3.475 – Humor y timidez

    Acabo de enterarme de que Carlos Castaneda, antes de morir, confesó a sus allegados que Monterroso había resucitado tímidamente, «el humor y la timidez generalmente se dan juntos», escribió en Movimiento perpetuo, pero que al darse cuenta de que se le recordaba -sobre todo- por «El dinosaurio», regresó plácidamente a la tumba, al trasmundo en que se juntaba a conversar con Juan Rulfo, el zorro es más sabio, para componer, no sin desgana, alguna brevedad sobre la estulticia sin remedio del género humano.

Fernando Valls

3.468 – El secreto

    Era una jovencita aún y todos elogiaban su encanto, su inocencia, sus grandes bucles sobre los hombros cuando, por las tardes, cantaba ante el piano que tocaba la madre, emocionada al oír su voz.
Transcurría así la vida tranquila en aquella casa pero cierto día apareció un desconocido y se quedó a vivir allí. Era alto y hermoso, bueno e inteligente y la muchacha desde un principio le admiró. A veces él le apretaba la mano y su mirada ahondaba misteriosamente en sus ojos azules. Desde que él había llegado todo se hacía más claro, más noble, sumía a la mente en cierta intranquilidad pero también en una inefable tibieza al corazón. Volaban los días, pasó un año y llegó el último instante: él se fue y ella conoció el tiempo de la tristeza y del sufrimiento, pero no quiso preguntar a nadie si volvería.
Un día, inesperadamente el huésped regresó y se acercó a sus labios y murmuró: «No temas, querida, soy invisible para los demás» y las bocas se unieron con pasión. Desde entonces estuvo cerca de ella: le veía en el fondo de una habitación, en el corredor, al pie de una escalera, la seguía por la calle, se sentía abrazada con fuerza y ella se entregaba a su abrazo. La más extraña felicidad la acompañaba a todas horas: en el jardín, junto al piano, notaba que sus manos la acariciaban; de noche, despertaba y le encontraba a su lado, desabrochándole, despacio, los botones del camisón.
Todos decían que su mirar velado y los colores de sus mejillas arreboladas podían ser de fiebre pero ella pensaba que nadie habría de saber la vehemencia con que se entregaban al amor.

Juan Eduardo Zúñiga

3.461 – Receta

    El prestigioso médico dijo que no había nada que hacer por su padre. Ella estuvo un largo momento presa de la desesperación. Luego fue a ver a su amigo el farmacéutico. Juntos eligieron las pastillas: rosas para el amanecer, azules para la hora del crepúsculo.
El padre experimentó una extraordinaria mejoría. Y estableció con su hija una delicada trama entre el amanecer y el crepúsculo hasta su última hora, que no tardó en llegar.

Nélida Cañas
El límite de la palabra. Ed. Menoscuarto – 2007

3.454 – La perdonamuertes

    Mi padre fallecía cada poco.
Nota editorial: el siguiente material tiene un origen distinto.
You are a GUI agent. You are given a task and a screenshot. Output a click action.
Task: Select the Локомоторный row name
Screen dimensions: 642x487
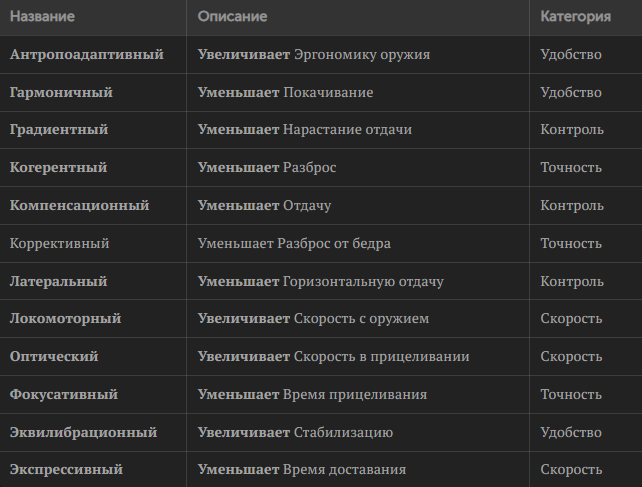pyautogui.click(x=65, y=319)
Pero no lo hizo nunca por llamar la atención ni por fastidiar a nadie; simplemente se moría y ya está. Recuerdo que justo antes de expirar sonreía con cierta beatitud y, diciendo adiós con su mano velluda, dejaba de respirar. Lo mismo que la lavadora cuando para de centrifugar, poquito a poco y sin más. Mamá se ponía de luto, se apagaba la tele, porque era alegre, y todos llorábamos su partida. Luego, al volver a la vida, mamá lo recibía enfurruñada por su ausencia; con ese mohín que, según él, la ponía tan guapa. Entonces él la abrazaba y le hablaba al oído de angelitos, ánimas y purgatorios. Ella cedía, nos mandaba a la cama y se les oía cuchichear mucho rato. Papá era un vividor en eso de morir. Y mamá siempre se lo perdonó. Lo hizo hasta la muerte.